* **WHAT NEEDS TO BE DONE**: Please copy each line of the records below that includes the word "target".

* **RECORDS TO PROCESS**:
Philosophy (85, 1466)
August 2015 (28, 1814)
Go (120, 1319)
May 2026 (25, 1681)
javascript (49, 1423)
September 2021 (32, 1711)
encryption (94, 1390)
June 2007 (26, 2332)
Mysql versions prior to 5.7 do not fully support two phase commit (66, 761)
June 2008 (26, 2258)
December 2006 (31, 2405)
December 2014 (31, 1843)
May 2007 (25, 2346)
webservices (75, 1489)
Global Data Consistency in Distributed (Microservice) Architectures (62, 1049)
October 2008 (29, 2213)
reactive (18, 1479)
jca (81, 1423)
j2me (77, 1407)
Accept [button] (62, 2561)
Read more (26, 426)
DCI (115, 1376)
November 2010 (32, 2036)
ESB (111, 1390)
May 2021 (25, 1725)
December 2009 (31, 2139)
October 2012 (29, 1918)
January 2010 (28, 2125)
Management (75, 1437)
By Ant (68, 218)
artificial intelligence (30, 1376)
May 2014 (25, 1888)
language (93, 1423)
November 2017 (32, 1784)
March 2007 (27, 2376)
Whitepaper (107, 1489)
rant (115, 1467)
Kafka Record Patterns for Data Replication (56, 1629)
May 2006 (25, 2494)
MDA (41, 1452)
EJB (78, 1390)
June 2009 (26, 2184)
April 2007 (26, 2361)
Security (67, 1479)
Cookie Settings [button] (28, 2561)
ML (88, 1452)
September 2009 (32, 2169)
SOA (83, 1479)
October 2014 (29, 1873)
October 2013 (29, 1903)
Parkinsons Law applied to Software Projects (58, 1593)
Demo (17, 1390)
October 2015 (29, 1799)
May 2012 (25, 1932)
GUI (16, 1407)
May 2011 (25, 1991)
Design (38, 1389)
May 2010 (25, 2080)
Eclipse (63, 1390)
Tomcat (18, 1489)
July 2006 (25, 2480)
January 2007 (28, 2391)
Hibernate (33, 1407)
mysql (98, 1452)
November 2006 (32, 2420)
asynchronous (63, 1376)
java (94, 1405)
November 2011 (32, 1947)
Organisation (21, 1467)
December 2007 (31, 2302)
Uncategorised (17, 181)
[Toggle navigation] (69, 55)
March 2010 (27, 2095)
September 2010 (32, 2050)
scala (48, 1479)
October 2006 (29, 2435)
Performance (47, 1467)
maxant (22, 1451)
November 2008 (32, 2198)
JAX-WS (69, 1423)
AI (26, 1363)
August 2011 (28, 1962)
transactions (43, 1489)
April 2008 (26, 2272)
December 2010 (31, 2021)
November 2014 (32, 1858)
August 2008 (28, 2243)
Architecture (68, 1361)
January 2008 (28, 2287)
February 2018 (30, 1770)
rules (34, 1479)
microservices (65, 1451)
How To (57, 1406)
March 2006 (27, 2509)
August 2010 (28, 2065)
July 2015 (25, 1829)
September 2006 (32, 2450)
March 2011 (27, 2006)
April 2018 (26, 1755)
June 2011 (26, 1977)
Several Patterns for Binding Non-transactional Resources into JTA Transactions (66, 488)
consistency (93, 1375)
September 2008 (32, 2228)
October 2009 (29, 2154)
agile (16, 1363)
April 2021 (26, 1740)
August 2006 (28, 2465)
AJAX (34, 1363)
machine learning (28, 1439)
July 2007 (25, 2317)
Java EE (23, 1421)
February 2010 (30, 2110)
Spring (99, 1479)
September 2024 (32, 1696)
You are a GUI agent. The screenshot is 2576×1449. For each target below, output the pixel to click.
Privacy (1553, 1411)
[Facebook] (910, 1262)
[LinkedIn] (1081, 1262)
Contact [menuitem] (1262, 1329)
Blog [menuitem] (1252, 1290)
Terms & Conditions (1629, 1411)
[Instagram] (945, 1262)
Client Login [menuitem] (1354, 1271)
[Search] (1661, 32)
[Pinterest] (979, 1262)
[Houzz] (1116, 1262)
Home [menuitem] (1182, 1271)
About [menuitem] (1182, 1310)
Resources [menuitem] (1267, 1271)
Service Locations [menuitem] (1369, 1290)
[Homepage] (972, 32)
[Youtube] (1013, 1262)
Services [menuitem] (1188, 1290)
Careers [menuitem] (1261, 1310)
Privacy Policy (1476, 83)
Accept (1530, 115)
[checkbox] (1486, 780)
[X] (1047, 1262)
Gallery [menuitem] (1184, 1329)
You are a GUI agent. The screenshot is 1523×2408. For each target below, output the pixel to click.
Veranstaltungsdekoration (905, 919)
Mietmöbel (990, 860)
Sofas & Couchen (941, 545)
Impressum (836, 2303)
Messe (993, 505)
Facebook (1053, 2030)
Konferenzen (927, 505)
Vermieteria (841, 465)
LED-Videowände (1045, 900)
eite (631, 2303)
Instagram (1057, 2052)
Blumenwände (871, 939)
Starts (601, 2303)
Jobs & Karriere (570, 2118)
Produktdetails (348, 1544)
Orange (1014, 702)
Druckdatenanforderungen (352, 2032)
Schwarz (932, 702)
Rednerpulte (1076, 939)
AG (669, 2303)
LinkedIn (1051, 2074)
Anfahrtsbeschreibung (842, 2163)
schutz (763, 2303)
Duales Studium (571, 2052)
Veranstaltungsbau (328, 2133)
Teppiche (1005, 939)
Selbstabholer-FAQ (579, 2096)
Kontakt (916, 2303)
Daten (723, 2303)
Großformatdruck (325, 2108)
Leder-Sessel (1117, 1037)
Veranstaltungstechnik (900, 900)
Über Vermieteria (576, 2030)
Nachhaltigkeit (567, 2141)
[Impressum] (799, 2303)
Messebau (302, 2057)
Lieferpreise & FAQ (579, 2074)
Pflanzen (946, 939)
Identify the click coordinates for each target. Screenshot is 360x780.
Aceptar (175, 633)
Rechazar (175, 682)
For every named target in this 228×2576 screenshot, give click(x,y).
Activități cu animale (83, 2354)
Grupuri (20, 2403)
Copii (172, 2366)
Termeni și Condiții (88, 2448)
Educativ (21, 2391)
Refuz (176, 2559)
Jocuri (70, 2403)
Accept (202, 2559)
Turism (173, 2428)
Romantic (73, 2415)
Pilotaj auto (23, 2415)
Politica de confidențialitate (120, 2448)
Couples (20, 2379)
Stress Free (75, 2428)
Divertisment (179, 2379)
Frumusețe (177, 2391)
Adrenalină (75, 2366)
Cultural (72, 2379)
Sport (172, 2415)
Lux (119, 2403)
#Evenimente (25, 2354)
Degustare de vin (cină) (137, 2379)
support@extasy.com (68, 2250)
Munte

* **ANSWER BELOW**:
You are a GUI agent. The screenshot is 2576×1449. For each target below, output the pixel to click.
You are a GUI agent. The screenshot is 1523×2408. For each target below, output the pixel to click.
Identify the click coordinates for each target. Screenshot is 360x780.
For every named target in this 228×2576 screenshot, give click(x,y).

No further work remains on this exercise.